Task instructions → Filter the data for "agent" and copy matching lines.

Materials provided →
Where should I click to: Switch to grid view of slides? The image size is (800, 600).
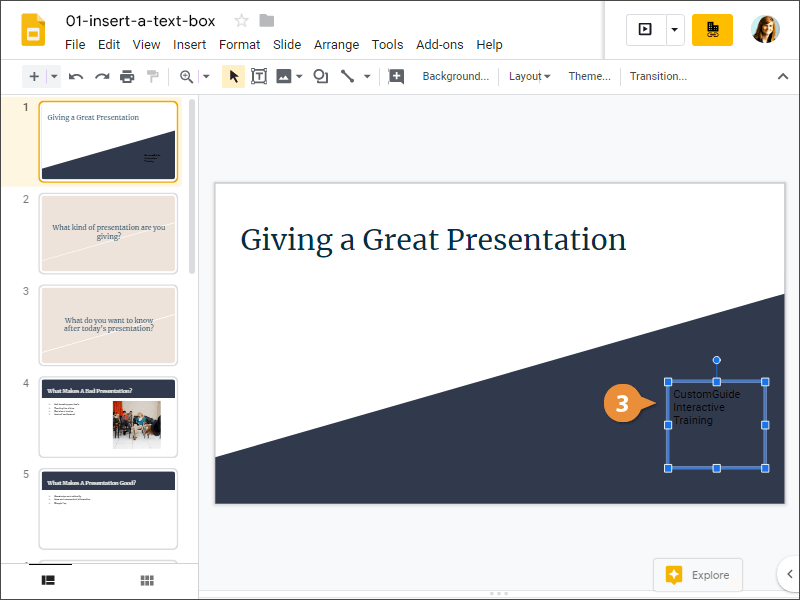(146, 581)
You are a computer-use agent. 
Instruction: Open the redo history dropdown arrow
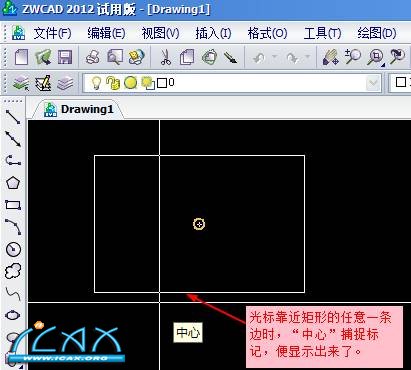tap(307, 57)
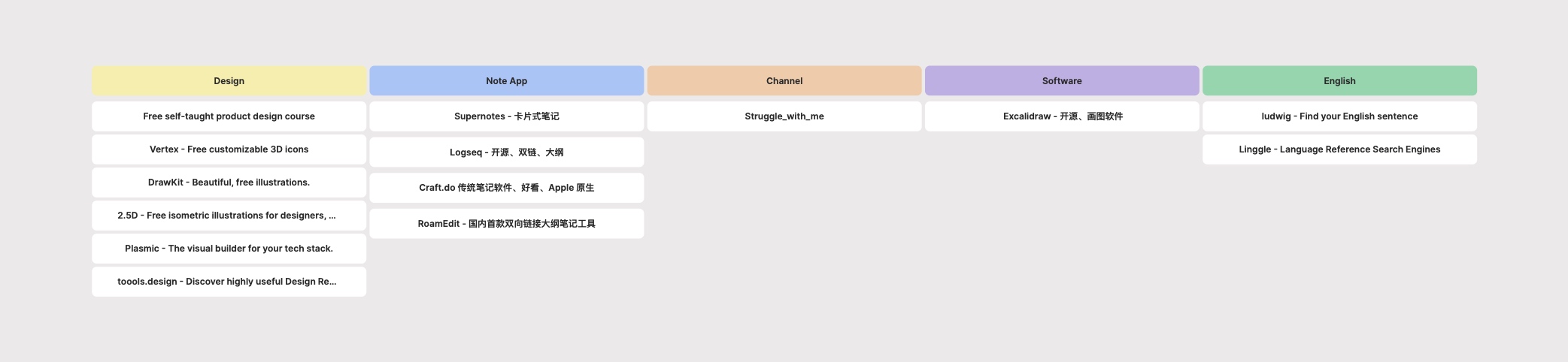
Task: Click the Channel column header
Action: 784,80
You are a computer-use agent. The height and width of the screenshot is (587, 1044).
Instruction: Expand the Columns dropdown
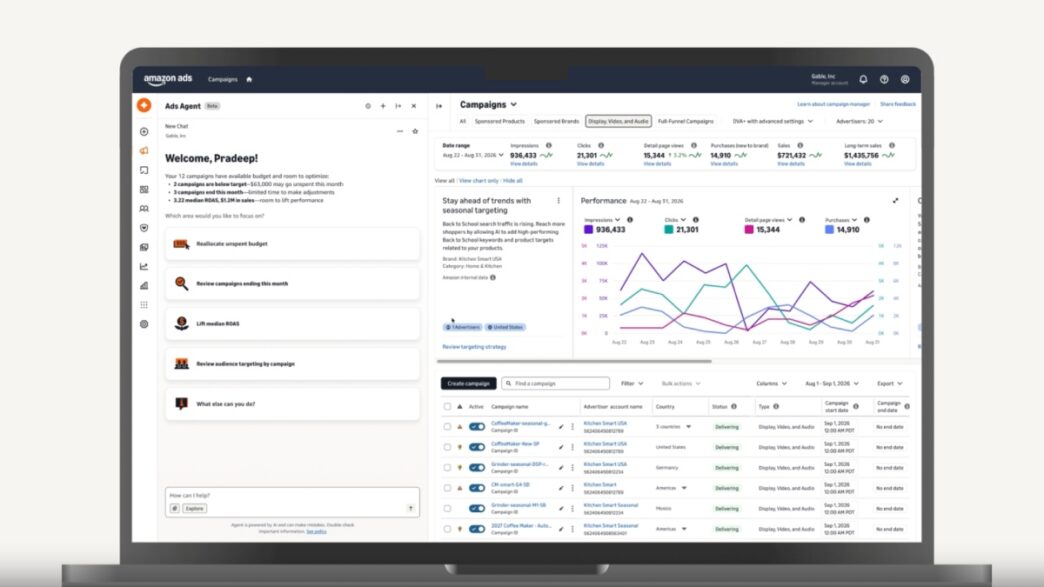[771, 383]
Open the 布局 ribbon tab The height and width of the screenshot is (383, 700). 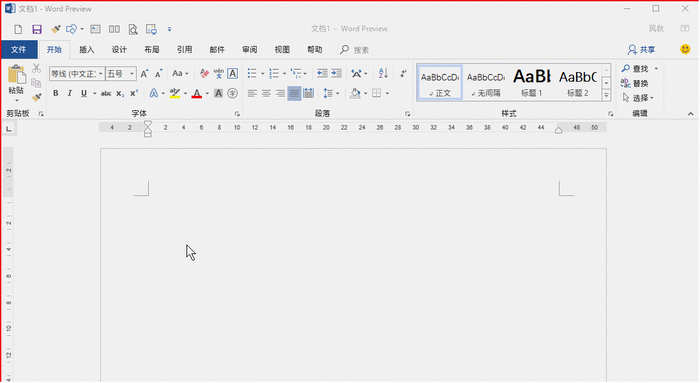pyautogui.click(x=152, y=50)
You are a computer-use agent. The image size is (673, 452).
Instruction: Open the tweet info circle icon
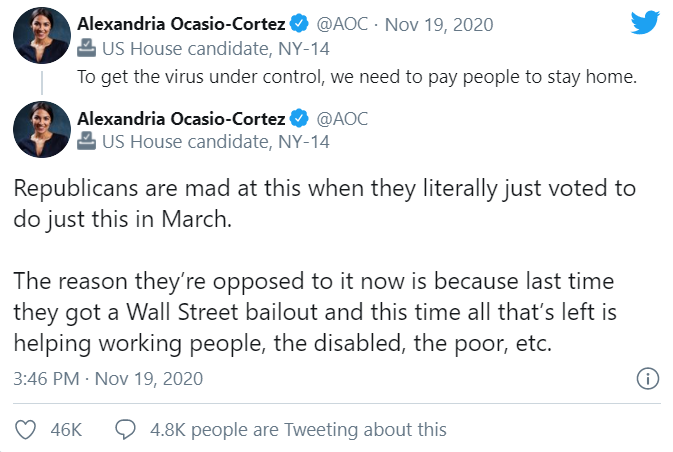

Answer below →
You are a computer-use agent. 
You are a computer-use agent. The height and width of the screenshot is (587, 1044).
You are a computer-use agent. The image size is (673, 452).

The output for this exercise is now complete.